▼▼▼

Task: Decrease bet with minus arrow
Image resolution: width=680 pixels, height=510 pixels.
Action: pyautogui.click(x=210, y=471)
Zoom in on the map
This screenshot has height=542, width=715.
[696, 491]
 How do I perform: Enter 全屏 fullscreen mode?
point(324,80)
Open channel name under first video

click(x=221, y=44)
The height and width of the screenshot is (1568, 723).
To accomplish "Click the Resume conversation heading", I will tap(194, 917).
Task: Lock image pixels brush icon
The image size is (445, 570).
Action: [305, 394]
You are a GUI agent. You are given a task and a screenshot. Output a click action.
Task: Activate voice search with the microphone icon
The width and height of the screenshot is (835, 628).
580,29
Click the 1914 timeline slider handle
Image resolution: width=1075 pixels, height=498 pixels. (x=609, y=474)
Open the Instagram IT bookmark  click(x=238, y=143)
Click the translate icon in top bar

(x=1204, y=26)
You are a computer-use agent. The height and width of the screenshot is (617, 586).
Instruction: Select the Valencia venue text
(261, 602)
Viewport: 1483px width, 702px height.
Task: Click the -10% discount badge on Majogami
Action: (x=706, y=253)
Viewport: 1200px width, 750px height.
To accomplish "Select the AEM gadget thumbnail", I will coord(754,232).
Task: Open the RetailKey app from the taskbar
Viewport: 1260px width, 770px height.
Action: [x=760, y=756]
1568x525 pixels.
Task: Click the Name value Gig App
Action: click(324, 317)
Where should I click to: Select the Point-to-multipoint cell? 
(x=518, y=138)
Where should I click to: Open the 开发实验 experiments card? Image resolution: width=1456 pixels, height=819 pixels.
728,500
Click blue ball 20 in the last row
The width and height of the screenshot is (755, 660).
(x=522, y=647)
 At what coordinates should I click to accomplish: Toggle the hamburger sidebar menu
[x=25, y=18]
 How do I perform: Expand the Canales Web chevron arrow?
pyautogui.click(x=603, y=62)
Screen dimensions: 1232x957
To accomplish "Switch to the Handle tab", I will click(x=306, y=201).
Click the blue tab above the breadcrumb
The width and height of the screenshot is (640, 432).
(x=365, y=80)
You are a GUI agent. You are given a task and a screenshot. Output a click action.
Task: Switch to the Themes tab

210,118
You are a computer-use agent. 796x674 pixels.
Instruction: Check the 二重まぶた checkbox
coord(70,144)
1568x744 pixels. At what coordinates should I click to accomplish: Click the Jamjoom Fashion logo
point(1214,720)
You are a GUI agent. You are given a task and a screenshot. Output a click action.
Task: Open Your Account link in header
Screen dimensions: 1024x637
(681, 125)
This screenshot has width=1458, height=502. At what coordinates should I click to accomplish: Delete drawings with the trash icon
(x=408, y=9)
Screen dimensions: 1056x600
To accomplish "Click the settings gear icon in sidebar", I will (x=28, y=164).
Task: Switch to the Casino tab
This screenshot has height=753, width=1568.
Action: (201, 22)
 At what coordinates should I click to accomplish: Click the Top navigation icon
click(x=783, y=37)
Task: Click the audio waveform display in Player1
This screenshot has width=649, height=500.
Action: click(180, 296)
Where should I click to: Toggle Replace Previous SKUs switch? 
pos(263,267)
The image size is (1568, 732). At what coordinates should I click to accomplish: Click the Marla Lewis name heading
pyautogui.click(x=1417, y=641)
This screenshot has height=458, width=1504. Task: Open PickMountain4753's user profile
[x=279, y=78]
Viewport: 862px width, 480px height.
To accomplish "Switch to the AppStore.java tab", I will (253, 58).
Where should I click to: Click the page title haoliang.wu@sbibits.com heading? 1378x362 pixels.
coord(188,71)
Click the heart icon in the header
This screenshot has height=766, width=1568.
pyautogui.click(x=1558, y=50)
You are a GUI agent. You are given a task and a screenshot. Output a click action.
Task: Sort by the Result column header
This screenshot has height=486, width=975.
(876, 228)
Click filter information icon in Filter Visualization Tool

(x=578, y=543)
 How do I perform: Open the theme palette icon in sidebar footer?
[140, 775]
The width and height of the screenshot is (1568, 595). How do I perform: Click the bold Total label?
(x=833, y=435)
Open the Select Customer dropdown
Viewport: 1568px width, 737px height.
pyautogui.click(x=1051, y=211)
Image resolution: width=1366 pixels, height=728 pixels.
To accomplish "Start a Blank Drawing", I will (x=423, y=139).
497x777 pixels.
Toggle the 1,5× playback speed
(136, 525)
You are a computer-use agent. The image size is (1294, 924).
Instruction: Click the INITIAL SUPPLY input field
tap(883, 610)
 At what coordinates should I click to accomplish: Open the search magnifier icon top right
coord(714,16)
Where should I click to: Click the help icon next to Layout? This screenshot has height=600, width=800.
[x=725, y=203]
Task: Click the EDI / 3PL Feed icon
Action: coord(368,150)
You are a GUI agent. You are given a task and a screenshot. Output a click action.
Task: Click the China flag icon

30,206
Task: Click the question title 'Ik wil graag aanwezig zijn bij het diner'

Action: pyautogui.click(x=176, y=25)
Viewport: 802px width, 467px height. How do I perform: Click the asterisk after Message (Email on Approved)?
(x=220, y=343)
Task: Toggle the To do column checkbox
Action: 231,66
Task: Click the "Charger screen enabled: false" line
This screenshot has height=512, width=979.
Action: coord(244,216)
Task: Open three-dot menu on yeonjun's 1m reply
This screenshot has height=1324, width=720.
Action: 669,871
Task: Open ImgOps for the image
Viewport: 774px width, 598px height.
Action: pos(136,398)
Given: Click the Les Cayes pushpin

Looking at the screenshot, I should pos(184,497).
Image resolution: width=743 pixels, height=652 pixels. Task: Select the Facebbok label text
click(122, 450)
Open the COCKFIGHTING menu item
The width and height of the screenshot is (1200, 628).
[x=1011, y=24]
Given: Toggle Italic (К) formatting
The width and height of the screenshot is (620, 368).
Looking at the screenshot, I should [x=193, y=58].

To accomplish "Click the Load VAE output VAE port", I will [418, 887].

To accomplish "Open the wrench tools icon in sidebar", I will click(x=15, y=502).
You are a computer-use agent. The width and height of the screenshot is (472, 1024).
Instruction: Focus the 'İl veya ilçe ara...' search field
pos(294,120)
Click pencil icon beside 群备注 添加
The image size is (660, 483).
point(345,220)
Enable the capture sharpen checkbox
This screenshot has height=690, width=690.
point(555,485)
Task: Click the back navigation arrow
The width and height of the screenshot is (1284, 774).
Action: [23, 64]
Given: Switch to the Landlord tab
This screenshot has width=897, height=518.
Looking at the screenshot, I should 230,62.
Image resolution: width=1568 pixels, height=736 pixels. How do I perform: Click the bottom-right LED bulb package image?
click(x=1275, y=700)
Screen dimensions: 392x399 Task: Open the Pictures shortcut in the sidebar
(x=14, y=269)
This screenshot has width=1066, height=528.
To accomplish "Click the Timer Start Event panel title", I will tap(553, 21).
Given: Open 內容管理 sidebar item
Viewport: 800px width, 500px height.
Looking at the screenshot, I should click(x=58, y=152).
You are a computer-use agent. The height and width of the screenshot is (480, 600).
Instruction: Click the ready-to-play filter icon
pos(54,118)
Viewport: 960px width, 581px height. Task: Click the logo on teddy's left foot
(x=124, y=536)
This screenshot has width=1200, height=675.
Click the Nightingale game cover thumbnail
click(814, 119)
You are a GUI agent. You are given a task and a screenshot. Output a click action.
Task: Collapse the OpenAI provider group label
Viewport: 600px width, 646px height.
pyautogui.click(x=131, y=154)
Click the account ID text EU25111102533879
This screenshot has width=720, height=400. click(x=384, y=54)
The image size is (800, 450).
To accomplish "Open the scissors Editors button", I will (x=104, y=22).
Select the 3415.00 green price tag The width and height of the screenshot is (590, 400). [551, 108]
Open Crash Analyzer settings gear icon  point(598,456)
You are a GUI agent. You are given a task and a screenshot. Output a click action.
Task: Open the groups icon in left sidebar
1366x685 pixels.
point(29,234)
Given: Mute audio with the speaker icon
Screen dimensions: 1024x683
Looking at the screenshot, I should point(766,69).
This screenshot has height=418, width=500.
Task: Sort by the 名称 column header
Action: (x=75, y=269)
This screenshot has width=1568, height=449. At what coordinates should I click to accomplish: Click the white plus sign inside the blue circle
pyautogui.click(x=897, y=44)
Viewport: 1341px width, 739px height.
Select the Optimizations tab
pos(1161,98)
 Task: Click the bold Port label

▲▲▲

- _Task objective_: Return only the number of lines in the material with the word "Start" in them.

- _Written response_: 2